MAGE: A Coarse-to-Fine Speech Enhancer with Masked Generative Model

New AI model cleans noisy speech by prioritizing difficult audio tokens, outperforming larger competitors.

Deep Dive

A research team including The Hieu Pham, Tan Dat Nguyen, and others has introduced MAGE (Masked Audio Generative Enhancer), a new AI model designed to tackle the persistent challenge of cleaning up noisy audio recordings. Unlike previous approaches that struggle with the trade-off between processing speed and output quality, MAGE employs an innovative 'coarse-to-fine' masking strategy. Instead of randomly masking parts of the audio signal, it intelligently prioritizes masking common, predictable audio tokens in early processing steps and saves the more complex, rare tokens for later refinement stages. This method, combined with a lightweight 'corrector' module that identifies and re-processes low-confidence predictions, allows the model to be both efficient and highly effective.

The model's architecture is built upon the BigCodec framework and was fine-tuned starting from the Qwen2.5-0.5B language model. Through a process of selective layer retention, the team managed to distill it down to a compact 200 million parameters.
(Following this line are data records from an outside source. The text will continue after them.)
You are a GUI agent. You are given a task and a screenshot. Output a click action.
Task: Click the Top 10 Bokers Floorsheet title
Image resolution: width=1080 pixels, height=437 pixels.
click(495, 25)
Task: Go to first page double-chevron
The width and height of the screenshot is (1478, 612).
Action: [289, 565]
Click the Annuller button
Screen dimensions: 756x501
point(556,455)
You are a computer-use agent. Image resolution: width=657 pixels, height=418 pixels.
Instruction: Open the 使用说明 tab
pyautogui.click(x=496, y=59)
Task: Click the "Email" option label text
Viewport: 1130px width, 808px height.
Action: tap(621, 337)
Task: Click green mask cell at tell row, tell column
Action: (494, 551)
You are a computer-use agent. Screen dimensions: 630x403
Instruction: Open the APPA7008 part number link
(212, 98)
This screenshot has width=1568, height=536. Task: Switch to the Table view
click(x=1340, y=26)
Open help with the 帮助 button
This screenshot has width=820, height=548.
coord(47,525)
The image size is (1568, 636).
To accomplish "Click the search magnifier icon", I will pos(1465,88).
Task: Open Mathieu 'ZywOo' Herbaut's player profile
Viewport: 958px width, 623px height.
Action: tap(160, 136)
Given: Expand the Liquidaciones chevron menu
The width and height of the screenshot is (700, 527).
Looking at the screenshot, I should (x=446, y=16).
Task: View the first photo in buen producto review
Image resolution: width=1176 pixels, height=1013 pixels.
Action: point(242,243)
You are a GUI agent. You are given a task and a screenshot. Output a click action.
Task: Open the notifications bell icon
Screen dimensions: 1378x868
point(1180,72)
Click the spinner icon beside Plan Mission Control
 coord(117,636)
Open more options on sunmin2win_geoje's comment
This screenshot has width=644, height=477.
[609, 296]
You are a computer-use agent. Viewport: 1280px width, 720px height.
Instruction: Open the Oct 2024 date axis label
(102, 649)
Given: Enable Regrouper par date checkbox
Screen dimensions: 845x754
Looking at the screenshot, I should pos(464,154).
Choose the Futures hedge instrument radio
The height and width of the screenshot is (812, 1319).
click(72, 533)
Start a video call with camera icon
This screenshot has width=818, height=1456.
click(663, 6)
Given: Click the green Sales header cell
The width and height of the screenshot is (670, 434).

In rigorous testing on standard benchmarks like the DNS Challenge and noisy LibriSpeech datasets, MAGE demonstrated superior performance. It achieved state-of-the-art scores in perceptual audio quality and, crucially, led to a significant reduction in word error rates when the cleaned audio was fed into automatic speech recognition (ASR) systems. This means the enhancement directly improves the accuracy of downstream tasks like transcription, a key practical metric. The model's ability to outperform larger, more parameter-heavy baselines highlights the efficiency gains from its targeted masking approach, making it a promising tool for real-world applications in communication and audio processing.

Key Points
  • Uses a scarcity-aware coarse-to-fine masking strategy, prioritizing frequent tokens first and rare tokens later for better efficiency.
  • Compact 200M-parameter model built on BigCodec and fine-tuned from Qwen2.5-0.5B via selective layer retention.
  • Achieves state-of-the-art perceptual quality and significantly reduces word error rate for downstream speech recognition on benchmarks.

Why It Matters

Delivers cleaner audio for calls and transcripts with a smaller, more efficient model, improving real-world speech recognition accuracy.